[Dataset entries]
⟨

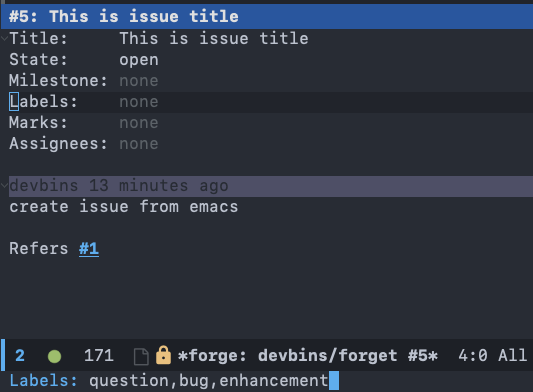Click the lock icon in the modeline
Screen dimensions: 533x392
coord(163,355)
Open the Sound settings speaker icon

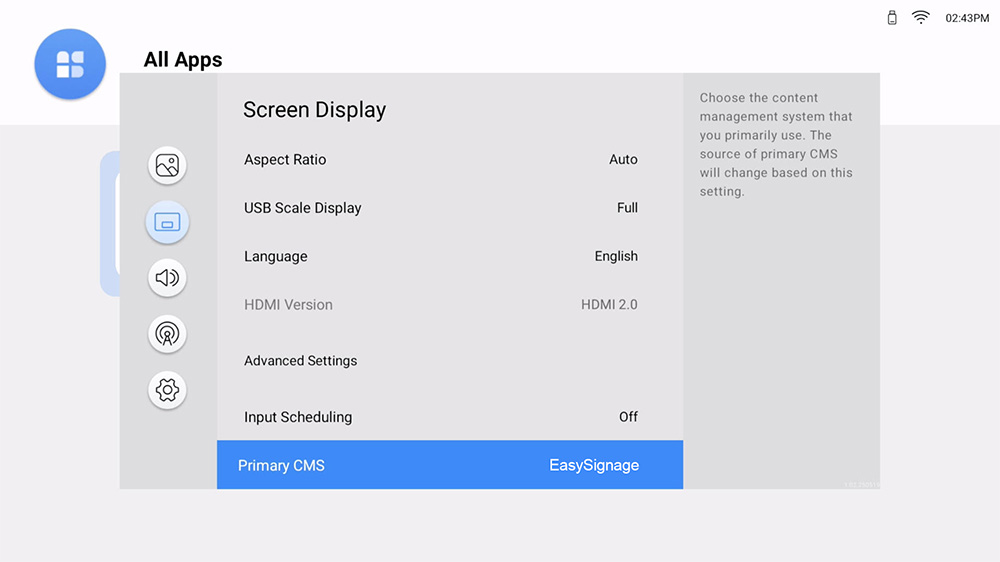coord(167,278)
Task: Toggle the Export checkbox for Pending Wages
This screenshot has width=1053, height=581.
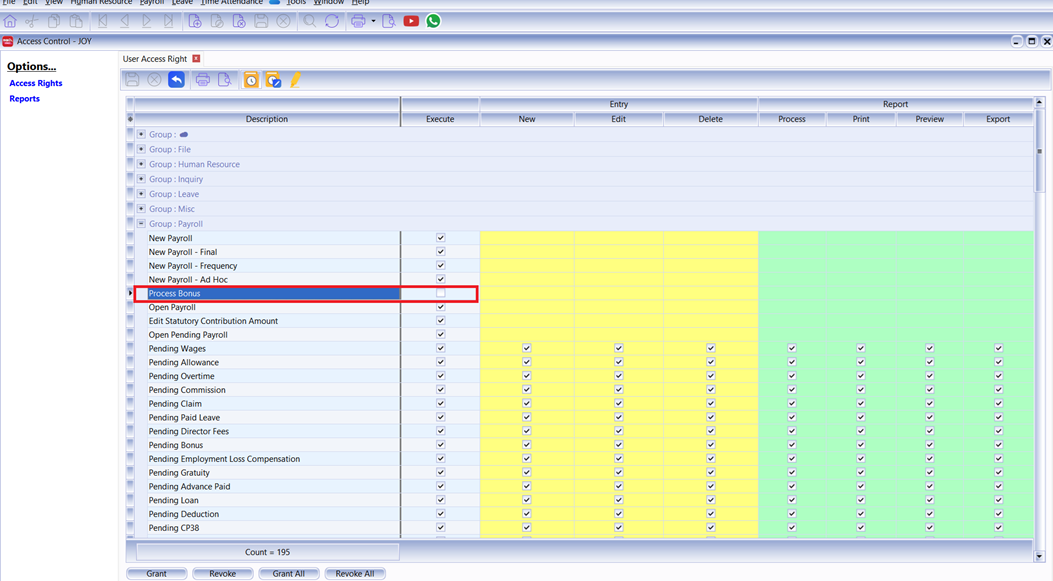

⟩

Both ends included, copy the lines from the one holding "Open the Sound settings speaker icon" to the last line of the entries exactly, with all pictures left out.

Open the Sound settings speaker icon

coord(167,278)
Task: Toggle the Export checkbox for Pending Wages
This screenshot has width=1053, height=581.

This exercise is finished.